EXERCISE BRIEF:
Output exactly, and only, the stretch of lines beginning at the line with "Viewport: 588px width, 392px" and ending at the last line of the listing below. Drop the pictures.

════════════════

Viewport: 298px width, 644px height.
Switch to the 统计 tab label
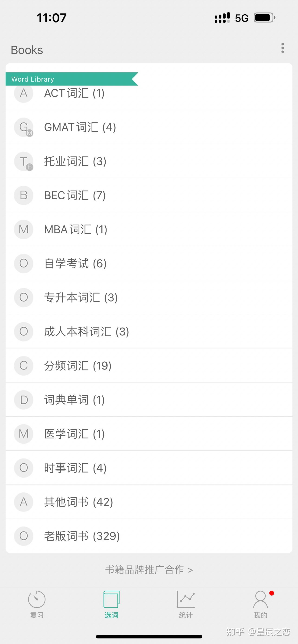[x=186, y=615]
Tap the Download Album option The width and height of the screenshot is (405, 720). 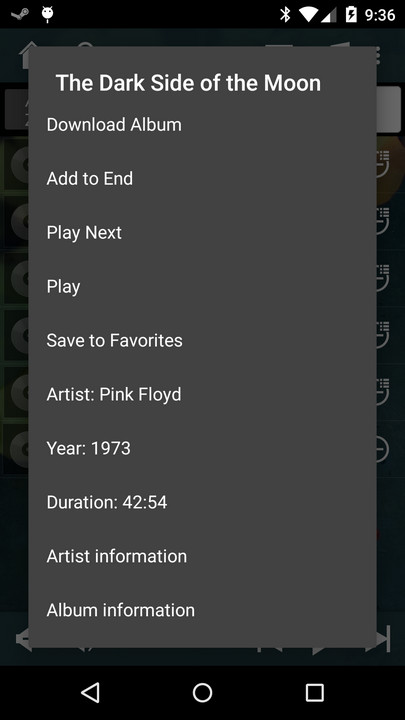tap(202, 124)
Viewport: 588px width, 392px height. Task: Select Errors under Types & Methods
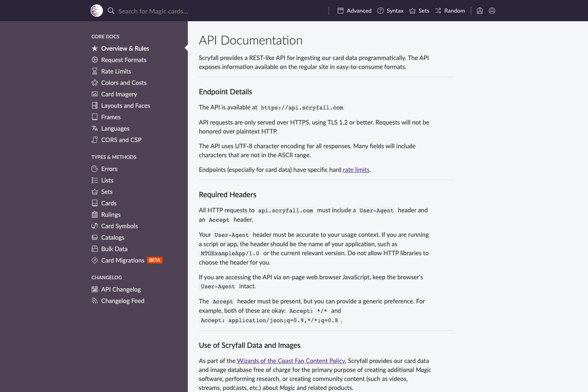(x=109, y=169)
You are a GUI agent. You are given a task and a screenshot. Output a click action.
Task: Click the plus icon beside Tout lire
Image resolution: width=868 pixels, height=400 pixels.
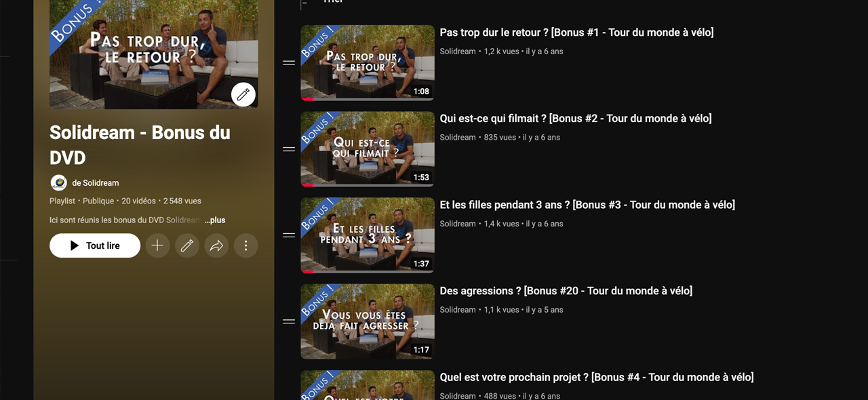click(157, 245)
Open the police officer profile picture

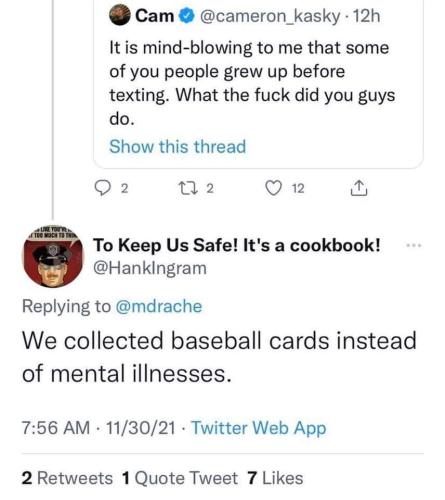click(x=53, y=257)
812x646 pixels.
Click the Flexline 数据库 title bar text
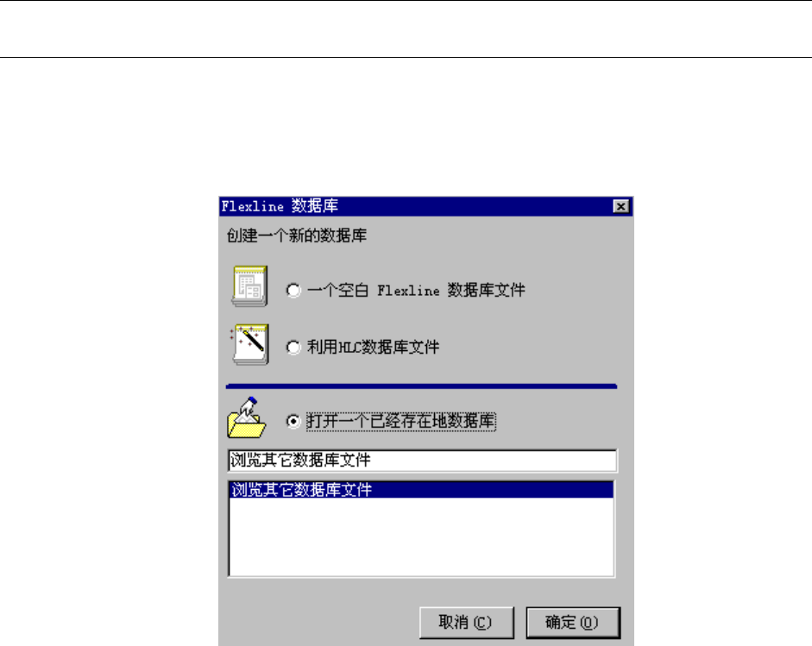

════════════════

YOUR SOLUTION:
Viewport: 588px width, 392px height. Task: Select Errors under Types & Methods
(x=109, y=169)
You are a GUI agent. You are given a task and a screenshot. Output a click action.
Task: Click the plus icon beside Tout lire
Image resolution: width=868 pixels, height=400 pixels.
click(157, 245)
Open the police officer profile picture

click(x=53, y=257)
812x646 pixels.
Click the Flexline 数据库 title bar text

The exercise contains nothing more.